▶ _Exercise instructions_:
1) From the fridge fudge recipe, quote word for word the passage that begins at "Easy Fridge Fudge" and stops after "with wild abandon!".
2) According to the fridge fudge recipe, about how many pieces does one batch make?
3) Pick up the fridge fudge recipe after its last line and keep writing it.

Sweet, Snacks

Easy Fridge Fudge

I have no idea why I haven’t shared this super simple essentially 3 ingredient recipe with you guys, until now. Maybe it’s because it’s the most irresistible moreish, highly addictive, withdrawal inducing sweet treat, like ever! And because of this you will be forever cursing me for introducing it to you.

Once you have made this once there really is no going back, the flavour combinations are endless, your use of nut and seed butters is limitless. Top with chocolate of choice, and nuts or seeds, or just top with nuts or seeds, or just eat plain, I mean just get creative with one, adapt at will and enjoy with wild abandon!

SERVES:
20 pieces approx

Ingredients

1/3 cup coconut oil (no subs here)

1/3 cup nut or seed butter of choice (I used Tahini in one and nut butter in the ones pictured)

1/3 liquid sweetener, maple, date syrup, sugar free syrup, honey, agave etc. use a little less if your sweetener is particularly sweet or you like it less sweet.

▶ _Material provided_:
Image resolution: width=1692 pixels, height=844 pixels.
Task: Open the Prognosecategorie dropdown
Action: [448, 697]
--
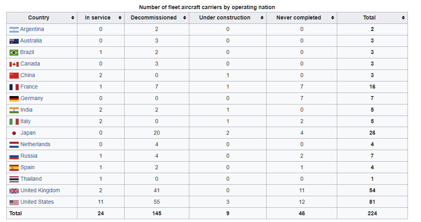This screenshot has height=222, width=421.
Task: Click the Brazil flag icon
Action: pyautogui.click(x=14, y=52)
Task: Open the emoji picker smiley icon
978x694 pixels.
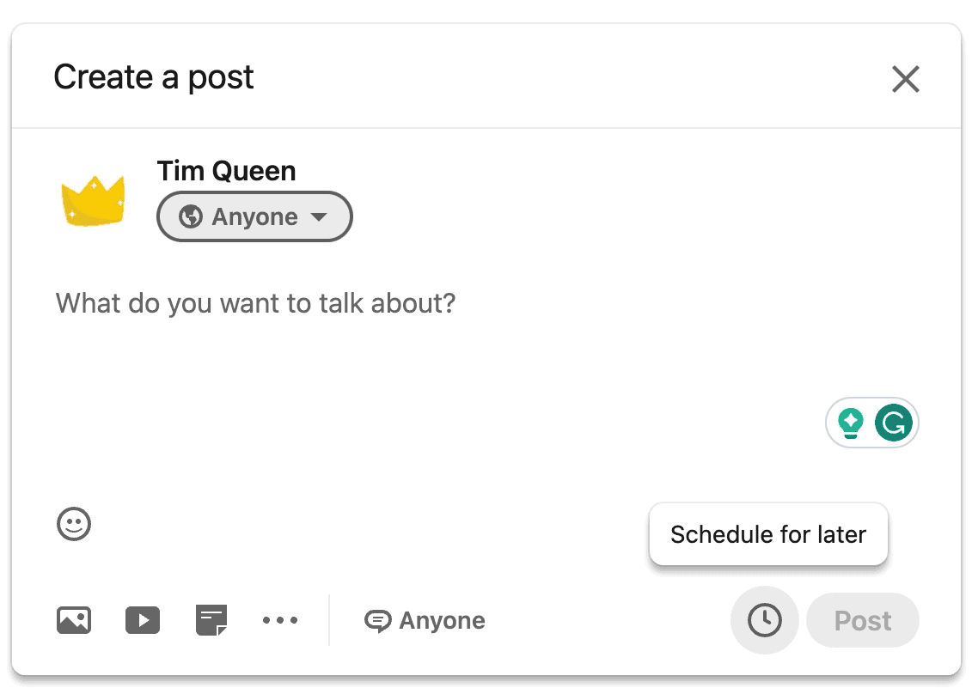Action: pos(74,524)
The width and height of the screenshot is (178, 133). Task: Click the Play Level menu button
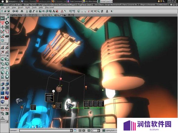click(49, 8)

▶ _Responses by item number_:
1)
Easy Fridge Fudge

I have no idea why I haven’t shared this super simple essentially 3 ingredient recipe with you guys, until now. Maybe it’s because it’s the most irresistible moreish, highly addictive, withdrawal inducing sweet treat, like ever! And because of this you will be forever cursing me for introducing it to you.

Once you have made this once there really is no going back, the flavour combinations are endless, your use of nut and seed butters is limitless. Top with chocolate of choice, and nuts or seeds, or just top with nuts or seeds, or just eat plain, I mean just get creative with one, adapt at will and enjoy with wild abandon!

2) About 20 pieces.

3)
1-2 tsp Spices to flavour, pumpkin spice, cinnamon, gingerbread, just vanilla, rose water, coffee or almond extract etc.

Good pinch of sea or Himalayan salt.

Optional add 2 heaped tbs Protein Powder, I only recommend Form.

Topping Suggestions

100g dark chocolate or chocolate of choice

Any nuts or seeds roughly chopped or left whole

Dried flowers, petals, sprinkles etc.

Instructions

  1. Add the oil, nut or seed butter and sweetener to a small pan and warm gently until melted. You may also add your flavouring of choice and I recommend vanilla extract or bean paste as a base for everything and a good pinch of sea salt is also essential. Stir again to fully combine.
  2. Now you have options, either use a silicone mould to pour your fudge into bite sized pieces or use a small baking dish lined with parchment and cut into squares once chilled.
  3. Either way if you’re keeping it plain place into the fridge to firm up, or if topping with nuts or seeds sprinkle these on now and sprinkle with a little extra sea salt if you like, then place in the fridge.
  4. If however you are topping chocolate then chill for a good 30 minutes to hour before topping with chocolate and adding any extra toppings as above and chilling again until completely firm. Places in the freezer will speed this up.
  5. Once firm either cut into squares or pop out of moulds and store in a sealed container for up to a week, however it is unlikely to last more than a few days!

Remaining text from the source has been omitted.